Word for word, restate all of the data shown below.
+++ EXCERPTED DATA +++
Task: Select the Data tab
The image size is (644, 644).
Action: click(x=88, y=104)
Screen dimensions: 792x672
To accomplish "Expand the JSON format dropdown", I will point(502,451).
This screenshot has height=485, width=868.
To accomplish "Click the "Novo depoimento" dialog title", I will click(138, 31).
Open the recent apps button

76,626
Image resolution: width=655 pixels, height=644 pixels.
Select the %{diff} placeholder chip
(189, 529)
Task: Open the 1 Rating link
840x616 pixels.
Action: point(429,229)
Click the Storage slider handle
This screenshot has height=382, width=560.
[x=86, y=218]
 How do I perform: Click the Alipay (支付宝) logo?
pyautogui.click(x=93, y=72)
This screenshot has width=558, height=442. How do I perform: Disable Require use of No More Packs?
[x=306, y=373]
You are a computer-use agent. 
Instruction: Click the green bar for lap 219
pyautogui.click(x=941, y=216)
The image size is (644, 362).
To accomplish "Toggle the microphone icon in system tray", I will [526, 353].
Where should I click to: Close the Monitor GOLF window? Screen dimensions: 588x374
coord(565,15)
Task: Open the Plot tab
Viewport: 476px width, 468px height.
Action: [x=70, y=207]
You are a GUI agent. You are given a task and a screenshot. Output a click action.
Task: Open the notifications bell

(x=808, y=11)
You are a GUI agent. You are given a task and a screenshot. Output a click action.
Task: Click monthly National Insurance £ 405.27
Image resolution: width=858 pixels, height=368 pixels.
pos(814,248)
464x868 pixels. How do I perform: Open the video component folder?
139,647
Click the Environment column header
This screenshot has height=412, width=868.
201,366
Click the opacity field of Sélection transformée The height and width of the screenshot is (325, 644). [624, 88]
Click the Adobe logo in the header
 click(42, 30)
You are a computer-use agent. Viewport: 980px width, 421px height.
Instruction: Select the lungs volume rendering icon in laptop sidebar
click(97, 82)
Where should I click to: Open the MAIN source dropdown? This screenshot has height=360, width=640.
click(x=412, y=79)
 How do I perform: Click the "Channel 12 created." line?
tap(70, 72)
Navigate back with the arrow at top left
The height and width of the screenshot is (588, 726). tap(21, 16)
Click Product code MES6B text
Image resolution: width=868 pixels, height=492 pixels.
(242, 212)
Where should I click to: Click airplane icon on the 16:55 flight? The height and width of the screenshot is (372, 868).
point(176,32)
+++
EXERCISE RESPONSE:
Task: Select the Data tab
The image size is (644, 644).
Action: click(x=88, y=104)
Screen dimensions: 792x672
To accomplish "Expand the JSON format dropdown", I will point(502,451).
This screenshot has height=485, width=868.
To accomplish "Click the "Novo depoimento" dialog title", I will click(138, 31).
Open the recent apps button

76,626
Image resolution: width=655 pixels, height=644 pixels.
Select the %{diff} placeholder chip
(189, 529)
Task: Open the 1 Rating link
840x616 pixels.
Action: point(429,229)
Click the Storage slider handle
This screenshot has height=382, width=560.
[x=86, y=218]
 How do I perform: Click the Alipay (支付宝) logo?
pyautogui.click(x=93, y=72)
This screenshot has width=558, height=442. How do I perform: Disable Require use of No More Packs?
[x=306, y=373]
You are a computer-use agent. 
Instruction: Click the green bar for lap 219
pyautogui.click(x=941, y=216)
The image size is (644, 362).
To accomplish "Toggle the microphone icon in system tray", I will [526, 353].
Where should I click to: Close the Monitor GOLF window? Screen dimensions: 588x374
coord(565,15)
Task: Open the Plot tab
Viewport: 476px width, 468px height.
Action: [x=70, y=207]
You are a GUI agent. You are given a task and a screenshot. Output a click action.
Task: Open the notifications bell

(x=808, y=11)
You are a GUI agent. You are given a task and a screenshot. Output a click action.
Task: Click monthly National Insurance £ 405.27
Image resolution: width=858 pixels, height=368 pixels.
pos(814,248)
464x868 pixels. How do I perform: Open the video component folder?
139,647
Click the Environment column header
This screenshot has height=412, width=868.
201,366
Click the opacity field of Sélection transformée The height and width of the screenshot is (325, 644). [624, 88]
Click the Adobe logo in the header
 click(42, 30)
You are a computer-use agent. Viewport: 980px width, 421px height.
Instruction: Select the lungs volume rendering icon in laptop sidebar
click(97, 82)
Where should I click to: Open the MAIN source dropdown? This screenshot has height=360, width=640.
click(x=412, y=79)
 How do I perform: Click the "Channel 12 created." line?
tap(70, 72)
Navigate back with the arrow at top left
The height and width of the screenshot is (588, 726). tap(21, 16)
Click Product code MES6B text
Image resolution: width=868 pixels, height=492 pixels.
(242, 212)
Where should I click to: Click airplane icon on the 16:55 flight? The height and width of the screenshot is (372, 868).
point(176,32)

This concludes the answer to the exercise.